▶ [Recorded information]
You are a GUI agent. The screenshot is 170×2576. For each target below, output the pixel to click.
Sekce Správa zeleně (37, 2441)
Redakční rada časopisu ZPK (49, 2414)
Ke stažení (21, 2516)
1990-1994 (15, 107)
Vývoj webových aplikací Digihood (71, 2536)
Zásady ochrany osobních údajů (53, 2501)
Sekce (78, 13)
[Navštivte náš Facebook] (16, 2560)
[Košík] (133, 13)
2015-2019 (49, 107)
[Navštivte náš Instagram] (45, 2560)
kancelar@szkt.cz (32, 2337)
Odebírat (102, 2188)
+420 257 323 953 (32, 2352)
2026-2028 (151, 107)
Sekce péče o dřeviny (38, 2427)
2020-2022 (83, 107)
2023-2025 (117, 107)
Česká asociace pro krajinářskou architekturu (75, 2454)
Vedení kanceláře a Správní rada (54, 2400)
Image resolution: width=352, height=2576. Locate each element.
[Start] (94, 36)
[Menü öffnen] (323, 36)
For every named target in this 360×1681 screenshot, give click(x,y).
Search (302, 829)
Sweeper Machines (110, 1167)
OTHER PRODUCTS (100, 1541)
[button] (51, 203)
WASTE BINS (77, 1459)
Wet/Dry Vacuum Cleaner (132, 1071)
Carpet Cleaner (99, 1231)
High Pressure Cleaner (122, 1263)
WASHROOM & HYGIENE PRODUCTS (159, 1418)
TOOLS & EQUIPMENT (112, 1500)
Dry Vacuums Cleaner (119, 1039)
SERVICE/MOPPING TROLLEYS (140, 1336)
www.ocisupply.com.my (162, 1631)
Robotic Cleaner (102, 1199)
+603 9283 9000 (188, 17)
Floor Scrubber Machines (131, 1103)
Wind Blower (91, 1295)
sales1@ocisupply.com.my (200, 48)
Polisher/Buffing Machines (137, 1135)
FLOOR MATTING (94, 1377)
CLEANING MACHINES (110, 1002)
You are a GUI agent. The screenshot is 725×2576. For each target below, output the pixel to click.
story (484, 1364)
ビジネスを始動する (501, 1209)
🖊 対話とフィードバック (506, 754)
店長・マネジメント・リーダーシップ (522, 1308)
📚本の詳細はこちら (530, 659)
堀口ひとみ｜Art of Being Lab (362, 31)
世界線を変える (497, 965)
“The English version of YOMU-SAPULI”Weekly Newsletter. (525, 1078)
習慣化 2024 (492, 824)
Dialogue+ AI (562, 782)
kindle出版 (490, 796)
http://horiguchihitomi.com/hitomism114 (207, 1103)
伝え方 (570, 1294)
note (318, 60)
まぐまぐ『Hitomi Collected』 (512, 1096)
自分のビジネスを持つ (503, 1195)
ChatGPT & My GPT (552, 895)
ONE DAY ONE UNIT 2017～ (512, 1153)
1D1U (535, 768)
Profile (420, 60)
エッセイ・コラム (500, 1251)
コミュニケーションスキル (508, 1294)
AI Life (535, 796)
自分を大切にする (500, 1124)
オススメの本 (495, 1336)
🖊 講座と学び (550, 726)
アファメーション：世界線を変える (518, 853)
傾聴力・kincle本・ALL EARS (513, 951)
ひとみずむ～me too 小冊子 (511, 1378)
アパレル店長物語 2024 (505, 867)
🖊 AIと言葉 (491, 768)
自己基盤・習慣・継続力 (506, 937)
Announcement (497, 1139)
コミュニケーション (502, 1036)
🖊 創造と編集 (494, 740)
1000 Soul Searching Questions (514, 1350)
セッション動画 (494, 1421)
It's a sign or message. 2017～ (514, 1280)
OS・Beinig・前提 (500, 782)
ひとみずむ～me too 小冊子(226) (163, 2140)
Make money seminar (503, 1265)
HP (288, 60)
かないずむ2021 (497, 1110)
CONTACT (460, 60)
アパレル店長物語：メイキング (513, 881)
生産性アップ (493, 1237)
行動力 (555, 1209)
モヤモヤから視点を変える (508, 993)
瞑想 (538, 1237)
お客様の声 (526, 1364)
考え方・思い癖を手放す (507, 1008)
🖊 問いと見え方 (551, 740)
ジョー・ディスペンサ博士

▶ [Task brief]
Copy the listing word for word, leaving nothing out.

▶ [Output of the task]
You are a GUI agent. The screenshot is 170×2576. For each target below, output the pixel to click.
Sekce Správa zeleně (37, 2441)
Redakční rada časopisu ZPK (49, 2414)
Ke stažení (21, 2516)
1990-1994 (15, 107)
Vývoj webových aplikací Digihood (71, 2536)
Zásady ochrany osobních údajů (53, 2501)
Sekce (78, 13)
[Navštivte náš Facebook] (16, 2560)
[Košík] (133, 13)
2015-2019 (49, 107)
[Navštivte náš Instagram] (45, 2560)
kancelar@szkt.cz (32, 2337)
Odebírat (102, 2188)
+420 257 323 953 (32, 2352)
2026-2028 (151, 107)
Sekce péče o dřeviny (38, 2427)
2020-2022 (83, 107)
2023-2025 (117, 107)
Česká asociace pro krajinářskou architekturu (75, 2454)
Vedení kanceláře a Správní rada (54, 2400)
Image resolution: width=352, height=2576. Locate each element.
[Start] (94, 36)
[Menü öffnen] (323, 36)
For every named target in this 360×1681 screenshot, give click(x,y).
Search (302, 829)
Sweeper Machines (110, 1167)
OTHER PRODUCTS (100, 1541)
[button] (51, 203)
WASTE BINS (77, 1459)
Wet/Dry Vacuum Cleaner (132, 1071)
Carpet Cleaner (99, 1231)
High Pressure Cleaner (122, 1263)
WASHROOM & HYGIENE PRODUCTS (159, 1418)
TOOLS & EQUIPMENT (112, 1500)
Dry Vacuums Cleaner (119, 1039)
SERVICE/MOPPING TROLLEYS (140, 1336)
www.ocisupply.com.my (162, 1631)
Robotic Cleaner (102, 1199)
+603 9283 9000 (188, 17)
Floor Scrubber Machines (131, 1103)
Wind Blower (91, 1295)
sales1@ocisupply.com.my (200, 48)
Polisher/Buffing Machines (137, 1135)
FLOOR MATTING (94, 1377)
CLEANING MACHINES (110, 1002)
You are a GUI agent. The screenshot is 725×2576. For each target below, output the pixel to click.
story (484, 1364)
ビジネスを始動する (501, 1209)
🖊 対話とフィードバック (506, 754)
店長・マネジメント・リーダーシップ (522, 1308)
📚本の詳細はこちら (530, 659)
堀口ひとみ｜Art of Being Lab (362, 31)
世界線を変える (497, 965)
“The English version of YOMU-SAPULI”Weekly Newsletter. (525, 1078)
習慣化 2024 (492, 824)
Dialogue+ AI (562, 782)
kindle出版 (490, 796)
http://horiguchihitomi.com/hitomism114 (207, 1103)
伝え方 (570, 1294)
note (318, 60)
まぐまぐ『Hitomi Collected』 (512, 1096)
自分のビジネスを持つ (503, 1195)
ChatGPT & My GPT (552, 895)
ONE DAY ONE UNIT 2017～ (512, 1153)
1D1U (535, 768)
Profile (420, 60)
エッセイ・コラム (500, 1251)
コミュニケーションスキル (508, 1294)
AI Life (535, 796)
自分を大切にする (500, 1124)
オススメの本 (495, 1336)
🖊 講座と学び (550, 726)
アファメーション：世界線を変える (518, 853)
傾聴力・kincle本・ALL EARS (513, 951)
ひとみずむ～me too 小冊子 (511, 1378)
アパレル店長物語 2024 (505, 867)
🖊 AIと言葉 (491, 768)
自己基盤・習慣・継続力 (506, 937)
Announcement (497, 1139)
コミュニケーション (502, 1036)
🖊 創造と編集 (494, 740)
1000 Soul Searching Questions (514, 1350)
セッション動画 (494, 1421)
It's a sign or message. 2017～ (514, 1280)
OS・Beinig・前提 (500, 782)
ひとみずむ～me too 小冊子(226) (163, 2140)
Make money seminar (503, 1265)
HP (288, 60)
かないずむ2021 (497, 1110)
CONTACT (460, 60)
アパレル店長物語：メイキング (513, 881)
生産性アップ (493, 1237)
行動力 (555, 1209)
モヤモヤから視点を変える (508, 993)
瞑想 (538, 1237)
お客様の声 (526, 1364)
考え方・思い癖を手放す (507, 1008)
🖊 問いと見え方 (551, 740)
ジョー・ディスペンサ博士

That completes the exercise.